Within the last few months I have come to the conclusion that I am a rule follower. I'm not talking about someone who tries to follow the rules, but understands that some rules can be circumvented because of circumstances. I'm talking about a person who tries to follow the rules, and gets anxious when even considering the idea of "bending" the rule even just a little bit.
EXAMPLE A
This morning I was taking the children to school. Because we haven't moved into our house yet, and I thought we would be in it by now, they were already enrolled in their new school, so I need to drive them everyday across the valley. As we were turning to get on the interstate I considered timing it just right so I'd get to the metered light just as it turned green, therefore I wouldn't have to stop before getting onto the freeway. Guess what I did. I stopped. Yes, I stopped. And I did it because I started to feel sick to my stomach about not stopping when I know I probably should. There wasn't a police car around, and there was only one other car near me who would notice. But, I stopped. And, then I questioned why I didn't just go through the light even though I could have.
EXAMPLE B
We were playing a game one night, and the children were not following the rules of the game. They had made up their own rules for the game. Were they having fun? Yes. What was my reaction? I have similar reactions to fingernails being scratched on a chalkboard.
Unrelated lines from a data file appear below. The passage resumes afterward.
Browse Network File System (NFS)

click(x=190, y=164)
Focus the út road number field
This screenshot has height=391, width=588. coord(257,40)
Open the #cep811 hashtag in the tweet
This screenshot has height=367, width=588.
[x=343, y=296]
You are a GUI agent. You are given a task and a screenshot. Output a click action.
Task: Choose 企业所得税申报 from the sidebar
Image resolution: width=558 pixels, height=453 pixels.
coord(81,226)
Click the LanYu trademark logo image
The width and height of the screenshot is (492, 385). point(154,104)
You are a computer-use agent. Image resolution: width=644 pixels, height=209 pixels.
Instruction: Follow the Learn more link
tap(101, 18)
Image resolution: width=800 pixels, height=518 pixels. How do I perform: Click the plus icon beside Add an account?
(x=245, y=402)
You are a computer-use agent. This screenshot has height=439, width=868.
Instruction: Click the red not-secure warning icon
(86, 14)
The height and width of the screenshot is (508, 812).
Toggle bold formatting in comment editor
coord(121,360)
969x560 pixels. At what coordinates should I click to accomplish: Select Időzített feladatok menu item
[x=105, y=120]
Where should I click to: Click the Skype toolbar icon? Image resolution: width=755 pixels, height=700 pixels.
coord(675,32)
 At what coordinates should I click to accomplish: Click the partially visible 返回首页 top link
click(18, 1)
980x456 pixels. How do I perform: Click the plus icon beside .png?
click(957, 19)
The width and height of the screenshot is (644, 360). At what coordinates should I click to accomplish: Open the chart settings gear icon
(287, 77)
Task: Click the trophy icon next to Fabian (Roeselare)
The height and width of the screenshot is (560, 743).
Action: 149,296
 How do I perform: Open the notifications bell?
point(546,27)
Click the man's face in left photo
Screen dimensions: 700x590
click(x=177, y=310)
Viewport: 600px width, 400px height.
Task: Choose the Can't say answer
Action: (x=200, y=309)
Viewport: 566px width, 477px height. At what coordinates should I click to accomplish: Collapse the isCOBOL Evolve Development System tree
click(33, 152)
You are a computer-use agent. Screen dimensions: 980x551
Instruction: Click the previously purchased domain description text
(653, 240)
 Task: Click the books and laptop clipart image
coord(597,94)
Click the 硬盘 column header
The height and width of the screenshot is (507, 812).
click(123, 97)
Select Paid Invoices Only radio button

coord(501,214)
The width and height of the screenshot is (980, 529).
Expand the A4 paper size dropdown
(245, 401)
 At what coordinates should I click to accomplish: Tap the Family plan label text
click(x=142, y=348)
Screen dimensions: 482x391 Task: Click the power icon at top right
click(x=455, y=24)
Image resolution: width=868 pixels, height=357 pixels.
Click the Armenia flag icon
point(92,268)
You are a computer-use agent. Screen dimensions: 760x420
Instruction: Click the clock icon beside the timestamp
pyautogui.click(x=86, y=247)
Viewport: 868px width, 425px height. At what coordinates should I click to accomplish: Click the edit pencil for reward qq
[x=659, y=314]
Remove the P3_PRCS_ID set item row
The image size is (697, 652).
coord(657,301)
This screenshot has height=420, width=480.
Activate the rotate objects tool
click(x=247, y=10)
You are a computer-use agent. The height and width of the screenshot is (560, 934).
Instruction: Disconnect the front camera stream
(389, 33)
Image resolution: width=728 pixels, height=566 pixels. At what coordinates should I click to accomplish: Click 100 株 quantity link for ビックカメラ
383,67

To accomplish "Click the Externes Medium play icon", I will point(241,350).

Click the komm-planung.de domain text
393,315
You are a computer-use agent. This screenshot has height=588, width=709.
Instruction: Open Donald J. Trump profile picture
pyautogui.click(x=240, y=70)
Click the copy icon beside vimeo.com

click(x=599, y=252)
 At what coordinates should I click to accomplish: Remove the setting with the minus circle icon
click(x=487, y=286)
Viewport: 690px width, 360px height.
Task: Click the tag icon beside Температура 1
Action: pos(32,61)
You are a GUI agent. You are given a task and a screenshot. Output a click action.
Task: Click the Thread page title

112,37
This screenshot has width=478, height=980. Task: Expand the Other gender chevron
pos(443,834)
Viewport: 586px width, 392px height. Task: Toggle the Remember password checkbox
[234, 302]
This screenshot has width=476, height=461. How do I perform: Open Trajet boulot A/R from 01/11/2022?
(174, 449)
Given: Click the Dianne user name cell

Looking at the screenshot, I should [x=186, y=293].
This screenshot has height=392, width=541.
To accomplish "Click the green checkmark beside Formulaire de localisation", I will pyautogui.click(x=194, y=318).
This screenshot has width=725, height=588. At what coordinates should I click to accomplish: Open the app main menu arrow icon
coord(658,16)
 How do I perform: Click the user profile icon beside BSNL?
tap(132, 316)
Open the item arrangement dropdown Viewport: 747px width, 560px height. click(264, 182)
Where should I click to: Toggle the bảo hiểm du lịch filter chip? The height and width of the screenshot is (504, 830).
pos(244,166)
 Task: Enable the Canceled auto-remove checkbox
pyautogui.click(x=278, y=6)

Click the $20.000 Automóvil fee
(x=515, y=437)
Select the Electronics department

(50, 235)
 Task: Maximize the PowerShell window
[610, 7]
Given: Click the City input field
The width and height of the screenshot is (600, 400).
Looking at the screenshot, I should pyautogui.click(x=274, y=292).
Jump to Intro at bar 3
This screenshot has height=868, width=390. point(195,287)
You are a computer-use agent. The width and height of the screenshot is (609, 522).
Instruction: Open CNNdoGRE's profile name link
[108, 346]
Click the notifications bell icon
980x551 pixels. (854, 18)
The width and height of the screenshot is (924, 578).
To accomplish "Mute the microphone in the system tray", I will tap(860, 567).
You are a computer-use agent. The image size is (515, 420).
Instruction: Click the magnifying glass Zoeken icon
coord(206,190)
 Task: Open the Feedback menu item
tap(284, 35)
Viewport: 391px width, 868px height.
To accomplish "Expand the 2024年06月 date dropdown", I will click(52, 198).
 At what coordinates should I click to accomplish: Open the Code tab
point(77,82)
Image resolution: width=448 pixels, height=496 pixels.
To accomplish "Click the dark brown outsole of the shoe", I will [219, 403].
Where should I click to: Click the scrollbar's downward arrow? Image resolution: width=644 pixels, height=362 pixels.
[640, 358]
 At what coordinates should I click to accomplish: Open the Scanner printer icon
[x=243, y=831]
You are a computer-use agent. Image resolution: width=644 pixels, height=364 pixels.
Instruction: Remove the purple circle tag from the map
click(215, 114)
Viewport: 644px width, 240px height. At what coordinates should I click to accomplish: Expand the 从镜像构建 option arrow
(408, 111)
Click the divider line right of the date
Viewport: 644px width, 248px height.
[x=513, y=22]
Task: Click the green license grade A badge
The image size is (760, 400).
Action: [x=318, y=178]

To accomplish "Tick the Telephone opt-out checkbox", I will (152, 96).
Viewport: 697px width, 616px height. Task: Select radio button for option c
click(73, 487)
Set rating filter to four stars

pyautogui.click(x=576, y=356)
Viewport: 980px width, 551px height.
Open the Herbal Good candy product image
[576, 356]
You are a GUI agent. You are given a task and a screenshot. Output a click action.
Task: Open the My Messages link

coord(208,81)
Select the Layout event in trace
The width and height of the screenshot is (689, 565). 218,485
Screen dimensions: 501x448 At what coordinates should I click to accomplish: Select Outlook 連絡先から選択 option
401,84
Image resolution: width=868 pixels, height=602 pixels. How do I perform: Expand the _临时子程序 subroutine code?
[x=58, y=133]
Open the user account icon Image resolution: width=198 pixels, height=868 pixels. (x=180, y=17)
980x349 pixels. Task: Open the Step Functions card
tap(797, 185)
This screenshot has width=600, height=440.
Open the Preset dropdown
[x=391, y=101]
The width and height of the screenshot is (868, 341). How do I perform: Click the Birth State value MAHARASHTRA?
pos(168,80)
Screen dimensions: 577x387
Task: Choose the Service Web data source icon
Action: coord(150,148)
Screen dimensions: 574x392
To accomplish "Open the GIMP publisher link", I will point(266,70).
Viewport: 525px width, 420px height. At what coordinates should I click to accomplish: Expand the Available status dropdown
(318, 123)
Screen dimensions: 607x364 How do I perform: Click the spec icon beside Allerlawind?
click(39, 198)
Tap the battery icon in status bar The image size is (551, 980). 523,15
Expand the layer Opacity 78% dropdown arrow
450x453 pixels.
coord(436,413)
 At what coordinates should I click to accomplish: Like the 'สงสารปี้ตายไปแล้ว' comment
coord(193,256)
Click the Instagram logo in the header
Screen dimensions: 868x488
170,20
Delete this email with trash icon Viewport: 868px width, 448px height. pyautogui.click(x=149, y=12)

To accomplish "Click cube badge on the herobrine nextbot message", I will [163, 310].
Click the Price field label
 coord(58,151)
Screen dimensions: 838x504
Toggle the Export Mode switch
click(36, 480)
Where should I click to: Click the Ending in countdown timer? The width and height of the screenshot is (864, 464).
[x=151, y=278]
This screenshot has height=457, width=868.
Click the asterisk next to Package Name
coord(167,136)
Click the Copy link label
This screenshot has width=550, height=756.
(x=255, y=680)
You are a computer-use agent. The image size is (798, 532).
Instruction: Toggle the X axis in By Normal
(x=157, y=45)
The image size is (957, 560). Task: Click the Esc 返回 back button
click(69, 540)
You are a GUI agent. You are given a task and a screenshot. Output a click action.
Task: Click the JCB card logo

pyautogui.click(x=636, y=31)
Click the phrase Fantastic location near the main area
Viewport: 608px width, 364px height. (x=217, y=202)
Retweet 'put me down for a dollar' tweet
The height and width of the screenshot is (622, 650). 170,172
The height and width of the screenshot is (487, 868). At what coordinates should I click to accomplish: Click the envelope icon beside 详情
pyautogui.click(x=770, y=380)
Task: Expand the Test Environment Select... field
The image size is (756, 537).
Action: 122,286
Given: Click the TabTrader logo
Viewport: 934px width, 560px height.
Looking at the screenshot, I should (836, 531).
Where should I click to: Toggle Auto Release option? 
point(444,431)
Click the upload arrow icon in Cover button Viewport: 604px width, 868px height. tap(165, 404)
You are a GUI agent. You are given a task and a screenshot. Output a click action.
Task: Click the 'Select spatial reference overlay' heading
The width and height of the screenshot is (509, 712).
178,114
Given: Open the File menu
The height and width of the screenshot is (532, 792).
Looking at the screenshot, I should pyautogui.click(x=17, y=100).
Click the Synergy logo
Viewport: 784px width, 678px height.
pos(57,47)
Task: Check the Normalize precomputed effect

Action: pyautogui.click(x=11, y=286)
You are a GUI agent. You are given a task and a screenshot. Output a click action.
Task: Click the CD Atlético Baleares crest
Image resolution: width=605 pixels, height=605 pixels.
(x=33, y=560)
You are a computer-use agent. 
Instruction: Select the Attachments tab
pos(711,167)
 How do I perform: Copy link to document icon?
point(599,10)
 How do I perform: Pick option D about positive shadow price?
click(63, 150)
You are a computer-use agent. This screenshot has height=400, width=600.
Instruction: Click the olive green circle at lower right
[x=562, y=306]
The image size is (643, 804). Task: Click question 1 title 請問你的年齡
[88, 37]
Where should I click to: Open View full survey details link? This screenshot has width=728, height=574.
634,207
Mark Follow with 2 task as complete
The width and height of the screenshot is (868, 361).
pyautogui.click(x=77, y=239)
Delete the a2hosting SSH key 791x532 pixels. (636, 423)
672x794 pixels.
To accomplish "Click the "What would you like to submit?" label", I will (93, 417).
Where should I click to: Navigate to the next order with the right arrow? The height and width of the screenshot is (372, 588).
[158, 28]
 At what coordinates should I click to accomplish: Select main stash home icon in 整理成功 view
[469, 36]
The creepy crawly feeling going up and down my spine. I finally turned to Jon and said something like, "Is it okay if I just leave? This is just driving me crazy. I can't take it anymore!" Yes, my children were having fun, but I was not ... it just bothered me too much.
EXAMPLE C
We have been waiting for keys for our house for a week. Last Saturday we were planning on moving, but it didn't work out because the seller hadn't signed the documents and handed over the keys to us. On Sunday we went to our new church for the first time and stopped at the house on the way home. Jon got out and because of curiosity, he checked the lock box to see if the key was still there. (Now, don't go telling on us ... our realtor gave us the key code so we could measure for appliances. He figured we weren't going to go do something to the house or something.) There was a key there, and it was new. Jon came back to the car and we went home. Later, he said, "We probably could have moved in and no one would have known." And, just that one statement sent me into a semi-hyperventilating state. Um, no. That's against the rules. We can't do that, we just can't. Even if it means we are homeless on Saturday.
Comments
I'm still praying for those keys to come! Hopefully tomorrow my friend! :)
And DARN those keys!! :)
I hope you get into your house soon, waiting is not fun.